EXERCISE GOAL:
Count the lines in the items below that contain the string "pyautogui". Reply with the number alone.
□ □ □
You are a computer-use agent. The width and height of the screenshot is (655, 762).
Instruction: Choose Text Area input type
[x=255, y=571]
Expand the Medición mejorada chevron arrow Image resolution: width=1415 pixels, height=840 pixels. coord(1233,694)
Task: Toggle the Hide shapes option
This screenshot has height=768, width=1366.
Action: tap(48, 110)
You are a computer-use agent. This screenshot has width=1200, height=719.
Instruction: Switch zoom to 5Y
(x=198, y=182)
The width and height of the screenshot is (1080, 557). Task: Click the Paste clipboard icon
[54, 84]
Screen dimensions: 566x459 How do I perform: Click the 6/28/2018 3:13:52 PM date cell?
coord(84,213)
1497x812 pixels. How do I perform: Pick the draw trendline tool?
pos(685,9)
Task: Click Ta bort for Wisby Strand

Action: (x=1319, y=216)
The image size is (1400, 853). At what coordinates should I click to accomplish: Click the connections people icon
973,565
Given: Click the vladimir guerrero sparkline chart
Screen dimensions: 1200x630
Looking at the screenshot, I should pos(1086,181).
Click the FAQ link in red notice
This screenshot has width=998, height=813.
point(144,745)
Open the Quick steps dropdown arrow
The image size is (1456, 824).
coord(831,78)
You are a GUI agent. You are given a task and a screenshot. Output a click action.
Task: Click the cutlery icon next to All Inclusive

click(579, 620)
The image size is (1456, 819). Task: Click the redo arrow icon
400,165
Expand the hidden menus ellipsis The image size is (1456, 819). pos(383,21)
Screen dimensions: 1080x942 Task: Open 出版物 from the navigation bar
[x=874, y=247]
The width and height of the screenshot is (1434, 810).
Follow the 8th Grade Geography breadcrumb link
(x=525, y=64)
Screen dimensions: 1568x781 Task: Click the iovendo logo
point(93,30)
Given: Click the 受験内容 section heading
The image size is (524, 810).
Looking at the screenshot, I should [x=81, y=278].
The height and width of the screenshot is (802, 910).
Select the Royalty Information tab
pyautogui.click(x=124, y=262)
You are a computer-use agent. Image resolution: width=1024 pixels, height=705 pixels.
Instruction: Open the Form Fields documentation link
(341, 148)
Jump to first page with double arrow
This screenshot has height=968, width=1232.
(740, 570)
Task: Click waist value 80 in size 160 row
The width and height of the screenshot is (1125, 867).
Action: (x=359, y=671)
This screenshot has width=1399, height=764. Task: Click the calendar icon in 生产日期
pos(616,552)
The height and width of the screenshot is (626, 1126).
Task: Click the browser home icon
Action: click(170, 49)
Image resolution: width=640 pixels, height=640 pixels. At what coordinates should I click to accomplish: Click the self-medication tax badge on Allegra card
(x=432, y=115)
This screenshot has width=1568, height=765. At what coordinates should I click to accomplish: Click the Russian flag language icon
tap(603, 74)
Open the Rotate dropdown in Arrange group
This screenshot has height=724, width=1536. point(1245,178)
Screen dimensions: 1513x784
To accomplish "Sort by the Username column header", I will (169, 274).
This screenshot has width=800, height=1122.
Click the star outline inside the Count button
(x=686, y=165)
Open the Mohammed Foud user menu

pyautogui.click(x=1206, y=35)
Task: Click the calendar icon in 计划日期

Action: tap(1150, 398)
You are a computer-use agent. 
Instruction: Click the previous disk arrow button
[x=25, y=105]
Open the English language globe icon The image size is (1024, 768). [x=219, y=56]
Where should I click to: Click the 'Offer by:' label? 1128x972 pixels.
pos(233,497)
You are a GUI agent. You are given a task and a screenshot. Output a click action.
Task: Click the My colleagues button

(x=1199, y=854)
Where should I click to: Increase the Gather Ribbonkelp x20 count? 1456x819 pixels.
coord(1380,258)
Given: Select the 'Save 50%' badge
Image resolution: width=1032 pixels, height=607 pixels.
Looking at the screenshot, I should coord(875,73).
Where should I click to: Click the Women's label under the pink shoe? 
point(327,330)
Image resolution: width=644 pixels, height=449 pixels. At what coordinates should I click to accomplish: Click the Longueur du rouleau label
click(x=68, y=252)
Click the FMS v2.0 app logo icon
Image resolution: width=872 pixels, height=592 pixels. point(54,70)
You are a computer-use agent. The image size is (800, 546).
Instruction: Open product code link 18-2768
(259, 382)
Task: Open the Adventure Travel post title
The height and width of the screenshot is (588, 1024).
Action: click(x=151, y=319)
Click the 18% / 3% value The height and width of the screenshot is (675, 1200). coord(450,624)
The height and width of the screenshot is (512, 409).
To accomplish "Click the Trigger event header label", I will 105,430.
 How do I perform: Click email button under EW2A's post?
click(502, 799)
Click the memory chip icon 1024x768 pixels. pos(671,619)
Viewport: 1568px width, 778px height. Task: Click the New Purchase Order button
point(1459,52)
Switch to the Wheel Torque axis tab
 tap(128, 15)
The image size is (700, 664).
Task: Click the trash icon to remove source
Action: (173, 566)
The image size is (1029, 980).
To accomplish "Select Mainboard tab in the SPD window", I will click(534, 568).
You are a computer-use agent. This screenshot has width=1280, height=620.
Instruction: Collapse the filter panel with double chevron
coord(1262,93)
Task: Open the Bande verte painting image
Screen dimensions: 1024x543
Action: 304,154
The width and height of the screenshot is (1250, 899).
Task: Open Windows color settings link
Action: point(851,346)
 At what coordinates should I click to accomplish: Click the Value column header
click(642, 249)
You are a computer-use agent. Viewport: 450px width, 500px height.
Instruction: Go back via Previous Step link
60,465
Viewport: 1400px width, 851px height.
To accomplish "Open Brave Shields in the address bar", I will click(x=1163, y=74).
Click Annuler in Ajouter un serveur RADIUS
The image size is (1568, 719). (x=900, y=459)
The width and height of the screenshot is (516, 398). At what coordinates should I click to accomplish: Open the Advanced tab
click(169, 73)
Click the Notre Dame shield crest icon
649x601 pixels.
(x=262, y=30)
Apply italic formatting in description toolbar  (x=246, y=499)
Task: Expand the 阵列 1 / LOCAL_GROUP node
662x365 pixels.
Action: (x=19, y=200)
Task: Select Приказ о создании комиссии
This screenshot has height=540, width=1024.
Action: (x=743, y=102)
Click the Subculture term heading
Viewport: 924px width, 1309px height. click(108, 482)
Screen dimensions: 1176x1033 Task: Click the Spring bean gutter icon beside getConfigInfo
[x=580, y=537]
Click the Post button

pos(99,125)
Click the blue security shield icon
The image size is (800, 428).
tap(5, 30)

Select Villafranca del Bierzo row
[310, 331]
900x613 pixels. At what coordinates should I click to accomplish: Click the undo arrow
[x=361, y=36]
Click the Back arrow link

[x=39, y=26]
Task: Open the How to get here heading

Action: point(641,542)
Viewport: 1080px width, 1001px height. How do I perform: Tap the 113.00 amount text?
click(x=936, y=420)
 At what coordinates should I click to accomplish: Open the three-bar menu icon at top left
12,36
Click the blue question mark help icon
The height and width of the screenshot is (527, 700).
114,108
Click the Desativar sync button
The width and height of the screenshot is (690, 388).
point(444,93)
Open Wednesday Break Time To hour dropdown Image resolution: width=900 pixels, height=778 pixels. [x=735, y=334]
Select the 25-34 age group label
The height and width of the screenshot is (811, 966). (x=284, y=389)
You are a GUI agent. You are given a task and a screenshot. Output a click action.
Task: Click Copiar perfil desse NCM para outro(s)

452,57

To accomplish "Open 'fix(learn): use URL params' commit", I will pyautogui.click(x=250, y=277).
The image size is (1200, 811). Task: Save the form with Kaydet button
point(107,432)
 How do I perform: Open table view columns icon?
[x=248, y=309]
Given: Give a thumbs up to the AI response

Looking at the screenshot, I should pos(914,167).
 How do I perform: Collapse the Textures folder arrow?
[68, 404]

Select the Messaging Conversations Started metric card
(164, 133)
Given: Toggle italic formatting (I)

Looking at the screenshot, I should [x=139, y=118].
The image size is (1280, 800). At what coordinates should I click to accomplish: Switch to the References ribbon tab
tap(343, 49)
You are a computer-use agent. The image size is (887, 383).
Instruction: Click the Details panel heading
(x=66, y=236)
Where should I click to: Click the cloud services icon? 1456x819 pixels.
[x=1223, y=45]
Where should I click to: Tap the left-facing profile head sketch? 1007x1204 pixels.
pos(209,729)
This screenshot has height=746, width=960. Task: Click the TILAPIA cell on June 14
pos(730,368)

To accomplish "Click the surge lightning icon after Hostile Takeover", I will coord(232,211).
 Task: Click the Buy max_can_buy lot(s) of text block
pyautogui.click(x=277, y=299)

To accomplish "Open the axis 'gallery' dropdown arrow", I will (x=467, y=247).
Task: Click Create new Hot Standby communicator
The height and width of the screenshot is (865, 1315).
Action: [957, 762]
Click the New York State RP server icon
□ □ □
RESULT OF THIS EXERCISE:
4